Provided material
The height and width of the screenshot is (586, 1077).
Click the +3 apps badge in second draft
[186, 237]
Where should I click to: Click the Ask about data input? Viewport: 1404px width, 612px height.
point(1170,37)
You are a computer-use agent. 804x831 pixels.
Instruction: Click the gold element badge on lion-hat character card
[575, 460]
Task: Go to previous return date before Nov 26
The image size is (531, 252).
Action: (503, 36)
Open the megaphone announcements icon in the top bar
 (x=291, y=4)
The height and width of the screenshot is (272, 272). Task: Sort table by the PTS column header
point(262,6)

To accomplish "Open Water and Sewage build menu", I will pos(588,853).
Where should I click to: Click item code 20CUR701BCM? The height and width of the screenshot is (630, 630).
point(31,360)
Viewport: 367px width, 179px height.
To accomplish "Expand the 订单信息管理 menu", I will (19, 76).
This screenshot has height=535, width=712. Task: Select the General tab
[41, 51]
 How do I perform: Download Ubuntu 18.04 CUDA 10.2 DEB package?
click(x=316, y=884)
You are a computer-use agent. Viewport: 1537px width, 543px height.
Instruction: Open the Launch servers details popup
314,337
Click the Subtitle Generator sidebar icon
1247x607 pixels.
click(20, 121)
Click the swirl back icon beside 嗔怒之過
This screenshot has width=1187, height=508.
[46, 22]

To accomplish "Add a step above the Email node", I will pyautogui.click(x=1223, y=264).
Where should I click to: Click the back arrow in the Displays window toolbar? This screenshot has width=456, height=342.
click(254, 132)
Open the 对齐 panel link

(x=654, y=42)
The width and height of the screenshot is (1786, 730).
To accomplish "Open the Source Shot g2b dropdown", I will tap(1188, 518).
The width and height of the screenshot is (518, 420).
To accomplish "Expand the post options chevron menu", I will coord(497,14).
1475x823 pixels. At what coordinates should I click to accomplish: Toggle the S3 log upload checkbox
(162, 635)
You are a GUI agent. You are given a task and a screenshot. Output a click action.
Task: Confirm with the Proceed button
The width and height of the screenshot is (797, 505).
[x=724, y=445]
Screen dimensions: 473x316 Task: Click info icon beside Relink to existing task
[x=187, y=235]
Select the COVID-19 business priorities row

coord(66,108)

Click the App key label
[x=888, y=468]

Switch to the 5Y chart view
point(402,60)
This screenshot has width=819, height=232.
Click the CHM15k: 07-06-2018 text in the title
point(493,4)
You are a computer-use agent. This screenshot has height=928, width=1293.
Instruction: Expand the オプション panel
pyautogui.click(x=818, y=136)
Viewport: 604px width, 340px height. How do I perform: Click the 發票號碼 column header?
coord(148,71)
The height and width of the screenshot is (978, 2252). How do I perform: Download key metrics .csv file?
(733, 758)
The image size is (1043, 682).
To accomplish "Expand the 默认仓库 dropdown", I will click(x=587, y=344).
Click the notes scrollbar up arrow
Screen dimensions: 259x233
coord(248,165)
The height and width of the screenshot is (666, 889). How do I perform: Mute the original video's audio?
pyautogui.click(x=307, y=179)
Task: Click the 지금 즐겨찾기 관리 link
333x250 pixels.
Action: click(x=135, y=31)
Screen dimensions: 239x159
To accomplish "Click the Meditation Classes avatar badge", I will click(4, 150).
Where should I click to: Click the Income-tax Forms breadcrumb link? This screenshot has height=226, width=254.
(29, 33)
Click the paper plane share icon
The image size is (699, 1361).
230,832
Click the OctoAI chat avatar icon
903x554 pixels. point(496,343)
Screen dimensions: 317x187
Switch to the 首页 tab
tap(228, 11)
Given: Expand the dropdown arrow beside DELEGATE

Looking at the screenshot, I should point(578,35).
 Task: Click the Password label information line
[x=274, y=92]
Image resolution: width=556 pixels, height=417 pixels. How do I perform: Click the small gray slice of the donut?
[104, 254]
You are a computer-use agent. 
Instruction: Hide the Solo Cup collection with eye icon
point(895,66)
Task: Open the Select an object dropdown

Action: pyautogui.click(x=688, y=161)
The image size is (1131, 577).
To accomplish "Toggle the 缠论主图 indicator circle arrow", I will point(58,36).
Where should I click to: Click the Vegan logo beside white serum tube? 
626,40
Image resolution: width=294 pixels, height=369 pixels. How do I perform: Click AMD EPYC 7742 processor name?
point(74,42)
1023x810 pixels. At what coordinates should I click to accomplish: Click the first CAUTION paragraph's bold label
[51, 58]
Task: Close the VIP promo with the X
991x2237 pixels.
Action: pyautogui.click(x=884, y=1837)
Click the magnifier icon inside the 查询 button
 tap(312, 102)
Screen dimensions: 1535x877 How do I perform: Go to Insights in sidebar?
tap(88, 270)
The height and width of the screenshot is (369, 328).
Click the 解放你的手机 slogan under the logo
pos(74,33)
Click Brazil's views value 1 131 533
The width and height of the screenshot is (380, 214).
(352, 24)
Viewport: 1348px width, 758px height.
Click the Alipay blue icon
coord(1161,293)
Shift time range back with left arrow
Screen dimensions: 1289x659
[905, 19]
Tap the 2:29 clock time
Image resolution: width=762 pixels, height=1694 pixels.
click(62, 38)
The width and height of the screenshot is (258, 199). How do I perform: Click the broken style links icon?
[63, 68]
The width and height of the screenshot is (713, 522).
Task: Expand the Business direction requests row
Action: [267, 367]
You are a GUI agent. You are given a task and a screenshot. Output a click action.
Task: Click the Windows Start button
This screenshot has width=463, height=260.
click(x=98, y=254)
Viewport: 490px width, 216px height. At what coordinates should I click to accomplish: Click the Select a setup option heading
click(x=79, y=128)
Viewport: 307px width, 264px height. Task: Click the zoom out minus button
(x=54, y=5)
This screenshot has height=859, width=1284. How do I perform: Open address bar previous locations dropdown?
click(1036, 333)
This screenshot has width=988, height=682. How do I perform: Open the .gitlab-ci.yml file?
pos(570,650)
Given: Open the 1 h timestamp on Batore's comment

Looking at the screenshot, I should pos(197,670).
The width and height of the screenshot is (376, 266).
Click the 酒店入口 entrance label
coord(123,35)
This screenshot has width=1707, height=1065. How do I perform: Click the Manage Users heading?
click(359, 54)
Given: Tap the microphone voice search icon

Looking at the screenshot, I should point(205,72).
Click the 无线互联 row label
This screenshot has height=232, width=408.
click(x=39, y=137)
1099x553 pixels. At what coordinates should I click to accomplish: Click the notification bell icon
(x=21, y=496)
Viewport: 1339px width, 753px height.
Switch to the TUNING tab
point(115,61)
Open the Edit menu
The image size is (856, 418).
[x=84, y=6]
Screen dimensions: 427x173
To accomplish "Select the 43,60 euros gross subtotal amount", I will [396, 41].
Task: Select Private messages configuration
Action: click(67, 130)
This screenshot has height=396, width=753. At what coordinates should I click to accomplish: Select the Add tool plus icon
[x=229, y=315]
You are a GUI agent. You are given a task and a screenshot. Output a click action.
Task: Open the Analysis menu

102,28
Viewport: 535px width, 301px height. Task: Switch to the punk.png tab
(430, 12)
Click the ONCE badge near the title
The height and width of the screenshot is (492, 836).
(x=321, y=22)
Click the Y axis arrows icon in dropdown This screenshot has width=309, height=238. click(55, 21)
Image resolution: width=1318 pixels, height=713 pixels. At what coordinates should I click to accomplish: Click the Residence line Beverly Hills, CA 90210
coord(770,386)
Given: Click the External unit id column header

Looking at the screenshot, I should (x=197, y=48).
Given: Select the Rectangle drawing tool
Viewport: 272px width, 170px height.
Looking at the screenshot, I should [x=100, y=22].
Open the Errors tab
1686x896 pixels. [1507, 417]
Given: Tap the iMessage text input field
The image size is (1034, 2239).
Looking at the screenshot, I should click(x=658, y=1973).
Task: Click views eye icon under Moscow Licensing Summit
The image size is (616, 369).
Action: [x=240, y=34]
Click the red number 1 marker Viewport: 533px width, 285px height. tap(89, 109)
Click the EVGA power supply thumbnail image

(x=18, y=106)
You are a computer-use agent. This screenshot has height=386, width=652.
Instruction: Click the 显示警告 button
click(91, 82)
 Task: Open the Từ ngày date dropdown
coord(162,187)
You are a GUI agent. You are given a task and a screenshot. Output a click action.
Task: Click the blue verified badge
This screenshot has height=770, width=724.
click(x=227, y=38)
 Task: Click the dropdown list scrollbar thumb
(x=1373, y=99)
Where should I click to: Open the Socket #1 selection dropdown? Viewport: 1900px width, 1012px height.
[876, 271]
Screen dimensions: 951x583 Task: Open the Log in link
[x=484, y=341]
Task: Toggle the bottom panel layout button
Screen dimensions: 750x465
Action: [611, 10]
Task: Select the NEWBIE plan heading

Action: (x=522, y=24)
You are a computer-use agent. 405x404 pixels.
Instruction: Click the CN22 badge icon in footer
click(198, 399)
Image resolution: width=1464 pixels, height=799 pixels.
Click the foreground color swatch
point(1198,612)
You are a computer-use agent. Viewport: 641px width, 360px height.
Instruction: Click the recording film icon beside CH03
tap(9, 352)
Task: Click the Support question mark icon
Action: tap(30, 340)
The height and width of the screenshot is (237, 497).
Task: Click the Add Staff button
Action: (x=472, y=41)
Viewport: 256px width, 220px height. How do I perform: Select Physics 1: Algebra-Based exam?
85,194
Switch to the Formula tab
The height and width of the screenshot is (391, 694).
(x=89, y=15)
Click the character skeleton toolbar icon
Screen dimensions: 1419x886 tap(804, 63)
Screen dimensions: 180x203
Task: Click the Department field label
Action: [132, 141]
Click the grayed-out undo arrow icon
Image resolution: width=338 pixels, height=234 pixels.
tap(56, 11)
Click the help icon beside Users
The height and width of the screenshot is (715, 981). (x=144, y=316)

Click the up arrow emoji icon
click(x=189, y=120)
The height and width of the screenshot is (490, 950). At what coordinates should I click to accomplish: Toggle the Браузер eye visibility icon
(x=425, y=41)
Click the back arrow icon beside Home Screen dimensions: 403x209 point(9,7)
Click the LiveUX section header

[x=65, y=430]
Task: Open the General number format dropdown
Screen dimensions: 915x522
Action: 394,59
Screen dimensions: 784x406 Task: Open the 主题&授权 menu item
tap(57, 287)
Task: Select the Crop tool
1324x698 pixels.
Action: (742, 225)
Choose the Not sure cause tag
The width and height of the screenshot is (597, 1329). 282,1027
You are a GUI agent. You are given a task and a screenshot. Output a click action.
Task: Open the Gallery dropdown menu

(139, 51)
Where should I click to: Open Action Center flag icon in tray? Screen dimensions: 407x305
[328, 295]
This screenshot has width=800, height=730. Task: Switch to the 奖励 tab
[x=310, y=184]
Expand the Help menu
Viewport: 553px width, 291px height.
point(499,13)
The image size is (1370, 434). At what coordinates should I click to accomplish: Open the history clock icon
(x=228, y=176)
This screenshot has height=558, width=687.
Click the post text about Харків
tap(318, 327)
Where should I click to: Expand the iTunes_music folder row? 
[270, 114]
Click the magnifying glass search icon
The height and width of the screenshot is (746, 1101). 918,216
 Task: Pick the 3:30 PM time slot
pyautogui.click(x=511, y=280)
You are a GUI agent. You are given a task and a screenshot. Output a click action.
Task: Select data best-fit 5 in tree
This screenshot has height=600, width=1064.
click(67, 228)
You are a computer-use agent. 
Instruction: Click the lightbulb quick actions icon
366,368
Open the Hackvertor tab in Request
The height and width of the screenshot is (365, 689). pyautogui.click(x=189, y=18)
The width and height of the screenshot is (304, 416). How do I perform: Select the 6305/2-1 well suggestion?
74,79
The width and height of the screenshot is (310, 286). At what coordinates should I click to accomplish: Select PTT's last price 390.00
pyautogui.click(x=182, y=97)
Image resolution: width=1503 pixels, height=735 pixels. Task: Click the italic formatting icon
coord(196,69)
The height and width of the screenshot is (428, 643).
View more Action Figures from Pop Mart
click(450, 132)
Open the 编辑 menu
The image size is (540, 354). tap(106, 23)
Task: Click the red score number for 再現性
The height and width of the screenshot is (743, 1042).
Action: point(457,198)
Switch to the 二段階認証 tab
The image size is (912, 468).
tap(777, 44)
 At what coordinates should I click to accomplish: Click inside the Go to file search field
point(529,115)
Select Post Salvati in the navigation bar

What is needed
Repeat the entry lines above word for word, starting with the line that contains "Viewport: 307px width, 264px" and going on through the line that contains "Looking at the screenshot, I should pos(197,670).", both included.

Result of this task
Viewport: 307px width, 264px height. Task: Click the zoom out minus button
(x=54, y=5)
This screenshot has height=859, width=1284. How do I perform: Open address bar previous locations dropdown?
click(1036, 333)
This screenshot has width=988, height=682. How do I perform: Open the .gitlab-ci.yml file?
pos(570,650)
Given: Open the 1 h timestamp on Batore's comment

Looking at the screenshot, I should pos(197,670).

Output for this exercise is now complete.